Captive finance companies' share of the new-vehicle loan market continues to rise, thanks to subvented loans and cash incentives from their automaker parents.
Captives financed 52 percent of all new-vehicle loan originations in the third quarter, up from 50 percent a year earlier, Experian Automotive data show. That also marked a sharp jump from 37 percent in the third quarter of 2011.
For new-vehicle loans and leases combined, captives' share reached 65 percent of originations during the third quarter of this year, J.D. Power data show. That's up 11 percentage points from the third quarter of 2011.
Captive finance companies' share of the new-vehicle market suffered a "drop-off caused by declining new sales and lender-type shifts during the recession," Melinda Zabritski, Experian's senior director of automotive financial solutions, said in a statement.
But they came roaring back, especially in 2014. That year, captives' new-vehicle loan share leapt almost 7 percentage points to 50 percent.

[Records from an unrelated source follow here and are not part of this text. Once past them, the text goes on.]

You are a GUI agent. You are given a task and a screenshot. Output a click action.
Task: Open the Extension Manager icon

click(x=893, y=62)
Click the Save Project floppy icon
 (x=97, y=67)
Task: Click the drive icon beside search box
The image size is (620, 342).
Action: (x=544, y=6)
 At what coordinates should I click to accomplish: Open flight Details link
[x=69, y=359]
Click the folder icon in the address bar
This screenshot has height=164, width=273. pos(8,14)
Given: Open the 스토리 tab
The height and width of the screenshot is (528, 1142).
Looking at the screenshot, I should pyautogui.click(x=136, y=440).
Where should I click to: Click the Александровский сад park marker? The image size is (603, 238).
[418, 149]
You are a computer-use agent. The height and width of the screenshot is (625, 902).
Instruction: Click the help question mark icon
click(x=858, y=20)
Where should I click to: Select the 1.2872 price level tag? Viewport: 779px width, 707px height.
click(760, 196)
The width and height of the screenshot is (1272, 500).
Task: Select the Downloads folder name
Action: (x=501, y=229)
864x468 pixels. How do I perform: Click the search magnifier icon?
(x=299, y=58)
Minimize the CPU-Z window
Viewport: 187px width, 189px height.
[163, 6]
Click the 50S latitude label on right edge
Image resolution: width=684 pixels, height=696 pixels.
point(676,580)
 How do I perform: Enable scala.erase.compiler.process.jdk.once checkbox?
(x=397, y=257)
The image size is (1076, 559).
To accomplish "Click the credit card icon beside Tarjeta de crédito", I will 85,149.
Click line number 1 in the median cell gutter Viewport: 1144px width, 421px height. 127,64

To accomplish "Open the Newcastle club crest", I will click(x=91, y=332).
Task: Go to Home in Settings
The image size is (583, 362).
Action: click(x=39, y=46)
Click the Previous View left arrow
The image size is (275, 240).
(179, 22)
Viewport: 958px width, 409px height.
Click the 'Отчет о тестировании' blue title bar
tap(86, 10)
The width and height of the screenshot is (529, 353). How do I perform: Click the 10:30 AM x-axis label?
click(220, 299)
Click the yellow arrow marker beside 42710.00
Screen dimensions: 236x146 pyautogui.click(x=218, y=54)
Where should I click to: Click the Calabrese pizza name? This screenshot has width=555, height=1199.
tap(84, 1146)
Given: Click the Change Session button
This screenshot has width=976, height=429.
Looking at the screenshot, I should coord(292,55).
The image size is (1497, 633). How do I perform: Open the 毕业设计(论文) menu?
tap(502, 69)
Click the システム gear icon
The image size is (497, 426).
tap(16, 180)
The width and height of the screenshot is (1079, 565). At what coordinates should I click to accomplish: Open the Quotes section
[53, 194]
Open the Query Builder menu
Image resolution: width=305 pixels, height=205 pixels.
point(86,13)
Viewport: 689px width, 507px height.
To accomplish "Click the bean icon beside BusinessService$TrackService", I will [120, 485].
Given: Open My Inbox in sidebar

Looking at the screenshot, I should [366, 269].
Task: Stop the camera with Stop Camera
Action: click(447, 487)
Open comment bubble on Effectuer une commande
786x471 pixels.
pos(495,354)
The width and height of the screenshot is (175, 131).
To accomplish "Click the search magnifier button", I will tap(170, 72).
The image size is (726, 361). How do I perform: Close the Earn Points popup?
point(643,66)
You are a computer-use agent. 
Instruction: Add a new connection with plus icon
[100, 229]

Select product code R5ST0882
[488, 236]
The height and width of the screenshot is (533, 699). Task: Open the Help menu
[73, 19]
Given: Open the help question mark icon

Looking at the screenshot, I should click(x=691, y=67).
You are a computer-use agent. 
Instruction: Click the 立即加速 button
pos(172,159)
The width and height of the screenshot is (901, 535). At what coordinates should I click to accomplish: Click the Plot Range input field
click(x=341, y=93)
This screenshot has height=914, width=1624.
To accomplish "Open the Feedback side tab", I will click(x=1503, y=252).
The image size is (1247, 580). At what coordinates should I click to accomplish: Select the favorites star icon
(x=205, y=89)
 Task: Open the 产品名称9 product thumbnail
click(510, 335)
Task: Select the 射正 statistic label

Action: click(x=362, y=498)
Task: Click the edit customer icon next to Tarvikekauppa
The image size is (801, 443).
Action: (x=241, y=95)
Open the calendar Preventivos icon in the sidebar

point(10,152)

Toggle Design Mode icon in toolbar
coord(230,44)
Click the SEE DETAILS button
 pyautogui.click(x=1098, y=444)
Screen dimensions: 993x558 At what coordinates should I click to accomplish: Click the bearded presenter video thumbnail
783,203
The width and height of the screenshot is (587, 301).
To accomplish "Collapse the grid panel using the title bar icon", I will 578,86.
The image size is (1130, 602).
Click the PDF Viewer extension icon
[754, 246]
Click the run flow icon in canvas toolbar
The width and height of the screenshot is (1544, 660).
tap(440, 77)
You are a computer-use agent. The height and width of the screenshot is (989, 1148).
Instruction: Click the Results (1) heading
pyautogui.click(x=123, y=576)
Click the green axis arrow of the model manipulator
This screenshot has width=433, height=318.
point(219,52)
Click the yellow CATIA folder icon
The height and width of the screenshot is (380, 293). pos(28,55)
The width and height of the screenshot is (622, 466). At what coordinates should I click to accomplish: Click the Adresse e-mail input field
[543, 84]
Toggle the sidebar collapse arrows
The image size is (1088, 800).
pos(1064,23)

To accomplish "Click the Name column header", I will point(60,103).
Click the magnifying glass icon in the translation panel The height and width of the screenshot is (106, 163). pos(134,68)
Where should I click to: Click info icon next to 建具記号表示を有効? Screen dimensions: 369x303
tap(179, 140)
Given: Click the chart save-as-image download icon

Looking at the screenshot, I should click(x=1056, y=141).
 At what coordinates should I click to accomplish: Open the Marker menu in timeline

After the captives as a group, banks held the second-largest share of new-vehicle loan originations in the third quarter with 34 percent. Add in used-vehicle financing, though, and banks had the largest total market share at 35 percent of loan originations, compared with captives' 27 percent, according to Experian.
Subvented loans and other manufacturer-based incentives make captive financing an appealing choice for new-vehicle buyers and dealers, Zabritski said.
"Captive finance companies often provide an additional source of revenue as well as a strong pipeline to credit for their dealer networks," she said in the statement.